WORK INSTRUCTION –
From the first line to the last, write out the records below exactly as they appear.

EXTRACTED INFORMATION –
|---|

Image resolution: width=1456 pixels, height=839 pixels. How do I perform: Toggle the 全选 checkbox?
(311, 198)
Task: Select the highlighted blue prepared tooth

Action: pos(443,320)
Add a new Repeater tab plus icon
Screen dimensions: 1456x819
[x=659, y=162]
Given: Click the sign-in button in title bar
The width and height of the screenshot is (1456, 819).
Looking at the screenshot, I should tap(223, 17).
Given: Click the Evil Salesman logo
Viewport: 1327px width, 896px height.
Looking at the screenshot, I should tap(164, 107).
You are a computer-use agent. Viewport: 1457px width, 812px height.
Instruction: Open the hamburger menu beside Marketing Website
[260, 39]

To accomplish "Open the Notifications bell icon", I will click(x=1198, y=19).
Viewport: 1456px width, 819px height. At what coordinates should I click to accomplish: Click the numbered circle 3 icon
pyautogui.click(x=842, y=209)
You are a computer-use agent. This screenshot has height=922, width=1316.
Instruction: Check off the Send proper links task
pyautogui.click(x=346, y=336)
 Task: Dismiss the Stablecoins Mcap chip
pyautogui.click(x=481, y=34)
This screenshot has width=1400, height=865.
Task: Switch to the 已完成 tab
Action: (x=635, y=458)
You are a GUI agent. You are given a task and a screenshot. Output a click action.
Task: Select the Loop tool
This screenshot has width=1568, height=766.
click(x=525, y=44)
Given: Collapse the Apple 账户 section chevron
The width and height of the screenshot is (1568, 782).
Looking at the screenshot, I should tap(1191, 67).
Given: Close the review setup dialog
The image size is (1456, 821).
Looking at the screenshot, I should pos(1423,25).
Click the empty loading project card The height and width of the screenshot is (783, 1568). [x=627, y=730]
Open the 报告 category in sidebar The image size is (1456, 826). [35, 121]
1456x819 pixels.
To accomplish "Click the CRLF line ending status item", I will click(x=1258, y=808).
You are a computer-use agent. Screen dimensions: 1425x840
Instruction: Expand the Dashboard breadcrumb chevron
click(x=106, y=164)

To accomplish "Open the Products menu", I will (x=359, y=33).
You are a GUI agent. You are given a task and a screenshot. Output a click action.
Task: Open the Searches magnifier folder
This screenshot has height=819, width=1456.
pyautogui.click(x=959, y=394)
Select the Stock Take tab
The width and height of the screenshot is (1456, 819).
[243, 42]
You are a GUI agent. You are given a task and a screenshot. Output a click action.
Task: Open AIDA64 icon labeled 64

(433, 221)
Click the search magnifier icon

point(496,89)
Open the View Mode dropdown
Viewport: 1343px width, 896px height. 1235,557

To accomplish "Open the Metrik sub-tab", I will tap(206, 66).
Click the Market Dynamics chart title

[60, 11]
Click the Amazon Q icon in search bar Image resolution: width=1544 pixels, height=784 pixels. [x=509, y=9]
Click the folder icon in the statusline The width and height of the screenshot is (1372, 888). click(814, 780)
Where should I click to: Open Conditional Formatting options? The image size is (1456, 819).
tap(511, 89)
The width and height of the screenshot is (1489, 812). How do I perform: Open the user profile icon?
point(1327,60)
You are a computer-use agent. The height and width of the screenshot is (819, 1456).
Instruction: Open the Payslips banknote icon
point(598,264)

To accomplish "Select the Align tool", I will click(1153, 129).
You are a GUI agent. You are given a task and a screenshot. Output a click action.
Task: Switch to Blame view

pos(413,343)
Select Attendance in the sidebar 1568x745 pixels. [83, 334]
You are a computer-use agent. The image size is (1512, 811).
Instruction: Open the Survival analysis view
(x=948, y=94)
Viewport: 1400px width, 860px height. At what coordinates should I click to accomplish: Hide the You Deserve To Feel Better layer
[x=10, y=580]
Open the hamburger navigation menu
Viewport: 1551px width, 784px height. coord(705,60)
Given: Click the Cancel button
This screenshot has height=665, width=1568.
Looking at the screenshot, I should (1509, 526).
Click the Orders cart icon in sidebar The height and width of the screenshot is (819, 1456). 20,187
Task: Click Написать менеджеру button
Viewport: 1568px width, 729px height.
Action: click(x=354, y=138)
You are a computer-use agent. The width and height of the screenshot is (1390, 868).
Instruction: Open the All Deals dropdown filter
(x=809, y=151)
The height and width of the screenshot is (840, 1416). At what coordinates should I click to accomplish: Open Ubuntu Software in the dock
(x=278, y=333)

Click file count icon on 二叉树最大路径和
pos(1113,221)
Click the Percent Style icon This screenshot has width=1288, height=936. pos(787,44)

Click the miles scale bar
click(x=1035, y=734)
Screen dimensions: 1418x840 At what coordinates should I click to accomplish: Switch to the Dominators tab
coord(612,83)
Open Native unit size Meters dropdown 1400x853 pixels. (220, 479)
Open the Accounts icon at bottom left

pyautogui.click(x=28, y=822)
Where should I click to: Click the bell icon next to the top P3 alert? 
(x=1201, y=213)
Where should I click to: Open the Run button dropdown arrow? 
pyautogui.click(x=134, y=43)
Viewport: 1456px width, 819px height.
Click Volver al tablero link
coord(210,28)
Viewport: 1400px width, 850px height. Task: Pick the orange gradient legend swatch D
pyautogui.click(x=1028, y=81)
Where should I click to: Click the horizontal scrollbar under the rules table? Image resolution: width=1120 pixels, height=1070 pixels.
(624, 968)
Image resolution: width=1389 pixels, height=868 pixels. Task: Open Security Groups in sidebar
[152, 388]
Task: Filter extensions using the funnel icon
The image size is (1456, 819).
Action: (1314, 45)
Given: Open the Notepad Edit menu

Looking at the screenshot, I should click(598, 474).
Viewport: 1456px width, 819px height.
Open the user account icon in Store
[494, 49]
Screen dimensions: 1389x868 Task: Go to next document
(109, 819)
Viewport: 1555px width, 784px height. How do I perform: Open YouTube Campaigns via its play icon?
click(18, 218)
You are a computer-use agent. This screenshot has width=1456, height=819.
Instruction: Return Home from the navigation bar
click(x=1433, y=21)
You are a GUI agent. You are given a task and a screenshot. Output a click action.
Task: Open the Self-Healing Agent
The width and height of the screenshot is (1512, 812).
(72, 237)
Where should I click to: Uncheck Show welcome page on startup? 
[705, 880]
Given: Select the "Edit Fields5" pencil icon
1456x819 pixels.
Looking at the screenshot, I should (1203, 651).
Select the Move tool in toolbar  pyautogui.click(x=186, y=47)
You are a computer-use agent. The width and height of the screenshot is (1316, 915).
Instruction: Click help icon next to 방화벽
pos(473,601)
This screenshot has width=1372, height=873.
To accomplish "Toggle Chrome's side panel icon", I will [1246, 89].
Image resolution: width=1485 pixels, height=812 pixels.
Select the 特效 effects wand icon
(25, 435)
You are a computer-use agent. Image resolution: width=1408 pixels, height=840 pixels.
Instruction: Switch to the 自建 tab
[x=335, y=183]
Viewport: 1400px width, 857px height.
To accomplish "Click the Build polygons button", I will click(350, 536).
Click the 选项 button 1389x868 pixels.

|---|

EXERCISE SOLUTION –
Image resolution: width=1456 pixels, height=839 pixels. How do I perform: Toggle the 全选 checkbox?
(311, 198)
Task: Select the highlighted blue prepared tooth

Action: pos(443,320)
Add a new Repeater tab plus icon
Screen dimensions: 1456x819
[x=659, y=162]
Given: Click the sign-in button in title bar
The width and height of the screenshot is (1456, 819).
Looking at the screenshot, I should tap(223, 17).
Given: Click the Evil Salesman logo
Viewport: 1327px width, 896px height.
Looking at the screenshot, I should tap(164, 107).
You are a computer-use agent. Viewport: 1457px width, 812px height.
Instruction: Open the hamburger menu beside Marketing Website
[260, 39]

To accomplish "Open the Notifications bell icon", I will click(x=1198, y=19).
Viewport: 1456px width, 819px height. At what coordinates should I click to accomplish: Click the numbered circle 3 icon
pyautogui.click(x=842, y=209)
You are a computer-use agent. This screenshot has height=922, width=1316.
Instruction: Check off the Send proper links task
pyautogui.click(x=346, y=336)
 Task: Dismiss the Stablecoins Mcap chip
pyautogui.click(x=481, y=34)
This screenshot has width=1400, height=865.
Task: Switch to the 已完成 tab
Action: (x=635, y=458)
You are a GUI agent. You are given a task and a screenshot. Output a click action.
Task: Select the Loop tool
This screenshot has width=1568, height=766.
click(x=525, y=44)
Given: Collapse the Apple 账户 section chevron
The width and height of the screenshot is (1568, 782).
Looking at the screenshot, I should tap(1191, 67).
Given: Close the review setup dialog
The image size is (1456, 821).
Looking at the screenshot, I should pos(1423,25).
Click the empty loading project card The height and width of the screenshot is (783, 1568). [x=627, y=730]
Open the 报告 category in sidebar The image size is (1456, 826). [35, 121]
1456x819 pixels.
To accomplish "Click the CRLF line ending status item", I will click(x=1258, y=808).
You are a computer-use agent. Screen dimensions: 1425x840
Instruction: Expand the Dashboard breadcrumb chevron
click(x=106, y=164)

To accomplish "Open the Products menu", I will (x=359, y=33).
You are a GUI agent. You are given a task and a screenshot. Output a click action.
Task: Open the Searches magnifier folder
This screenshot has height=819, width=1456.
pyautogui.click(x=959, y=394)
Select the Stock Take tab
The width and height of the screenshot is (1456, 819).
[243, 42]
You are a GUI agent. You are given a task and a screenshot. Output a click action.
Task: Open AIDA64 icon labeled 64

(433, 221)
Click the search magnifier icon

point(496,89)
Open the View Mode dropdown
Viewport: 1343px width, 896px height. 1235,557

To accomplish "Open the Metrik sub-tab", I will tap(206, 66).
Click the Market Dynamics chart title

[60, 11]
Click the Amazon Q icon in search bar Image resolution: width=1544 pixels, height=784 pixels. [x=509, y=9]
Click the folder icon in the statusline The width and height of the screenshot is (1372, 888). click(814, 780)
Where should I click to: Open Conditional Formatting options? The image size is (1456, 819).
tap(511, 89)
The width and height of the screenshot is (1489, 812). How do I perform: Open the user profile icon?
point(1327,60)
You are a computer-use agent. The height and width of the screenshot is (819, 1456).
Instruction: Open the Payslips banknote icon
point(598,264)

To accomplish "Select the Align tool", I will click(1153, 129).
You are a GUI agent. You are given a task and a screenshot. Output a click action.
Task: Switch to Blame view

pos(413,343)
Select Attendance in the sidebar 1568x745 pixels. [83, 334]
You are a computer-use agent. The image size is (1512, 811).
Instruction: Open the Survival analysis view
(x=948, y=94)
Viewport: 1400px width, 860px height. At what coordinates should I click to accomplish: Hide the You Deserve To Feel Better layer
[x=10, y=580]
Open the hamburger navigation menu
Viewport: 1551px width, 784px height. coord(705,60)
Given: Click the Cancel button
This screenshot has height=665, width=1568.
Looking at the screenshot, I should (1509, 526).
Click the Orders cart icon in sidebar The height and width of the screenshot is (819, 1456). 20,187
Task: Click Написать менеджеру button
Viewport: 1568px width, 729px height.
Action: click(x=354, y=138)
You are a computer-use agent. The width and height of the screenshot is (1390, 868).
Instruction: Open the All Deals dropdown filter
(x=809, y=151)
The height and width of the screenshot is (840, 1416). At what coordinates should I click to accomplish: Open Ubuntu Software in the dock
(x=278, y=333)

Click file count icon on 二叉树最大路径和
pos(1113,221)
Click the Percent Style icon This screenshot has width=1288, height=936. pos(787,44)

Click the miles scale bar
click(x=1035, y=734)
Screen dimensions: 1418x840 At what coordinates should I click to accomplish: Switch to the Dominators tab
coord(612,83)
Open Native unit size Meters dropdown 1400x853 pixels. (220, 479)
Open the Accounts icon at bottom left

pyautogui.click(x=28, y=822)
Where should I click to: Click the bell icon next to the top P3 alert? 
(x=1201, y=213)
Where should I click to: Open the Run button dropdown arrow? 
pyautogui.click(x=134, y=43)
Viewport: 1456px width, 819px height.
Click Volver al tablero link
coord(210,28)
Viewport: 1400px width, 850px height. Task: Pick the orange gradient legend swatch D
pyautogui.click(x=1028, y=81)
Where should I click to: Click the horizontal scrollbar under the rules table? Image resolution: width=1120 pixels, height=1070 pixels.
(624, 968)
Image resolution: width=1389 pixels, height=868 pixels. Task: Open Security Groups in sidebar
[152, 388]
Task: Filter extensions using the funnel icon
The image size is (1456, 819).
Action: (1314, 45)
Given: Open the Notepad Edit menu

Looking at the screenshot, I should click(598, 474).
Viewport: 1456px width, 819px height.
Open the user account icon in Store
[494, 49]
Screen dimensions: 1389x868 Task: Go to next document
(109, 819)
Viewport: 1555px width, 784px height. How do I perform: Open YouTube Campaigns via its play icon?
click(18, 218)
You are a computer-use agent. This screenshot has width=1456, height=819.
Instruction: Return Home from the navigation bar
click(x=1433, y=21)
You are a GUI agent. You are given a task and a screenshot. Output a click action.
Task: Open the Self-Healing Agent
The width and height of the screenshot is (1512, 812).
(72, 237)
Where should I click to: Uncheck Show welcome page on startup? 
[705, 880]
Given: Select the "Edit Fields5" pencil icon
1456x819 pixels.
Looking at the screenshot, I should (1203, 651).
Select the Move tool in toolbar  pyautogui.click(x=186, y=47)
You are a computer-use agent. The width and height of the screenshot is (1316, 915).
Instruction: Click help icon next to 방화벽
pos(473,601)
This screenshot has width=1372, height=873.
To accomplish "Toggle Chrome's side panel icon", I will [1246, 89].
Image resolution: width=1485 pixels, height=812 pixels.
Select the 特效 effects wand icon
(25, 435)
You are a computer-use agent. Image resolution: width=1408 pixels, height=840 pixels.
Instruction: Switch to the 自建 tab
[x=335, y=183]
Viewport: 1400px width, 857px height.
To accomplish "Click the Build polygons button", I will click(350, 536).
Click the 选项 button 1389x868 pixels.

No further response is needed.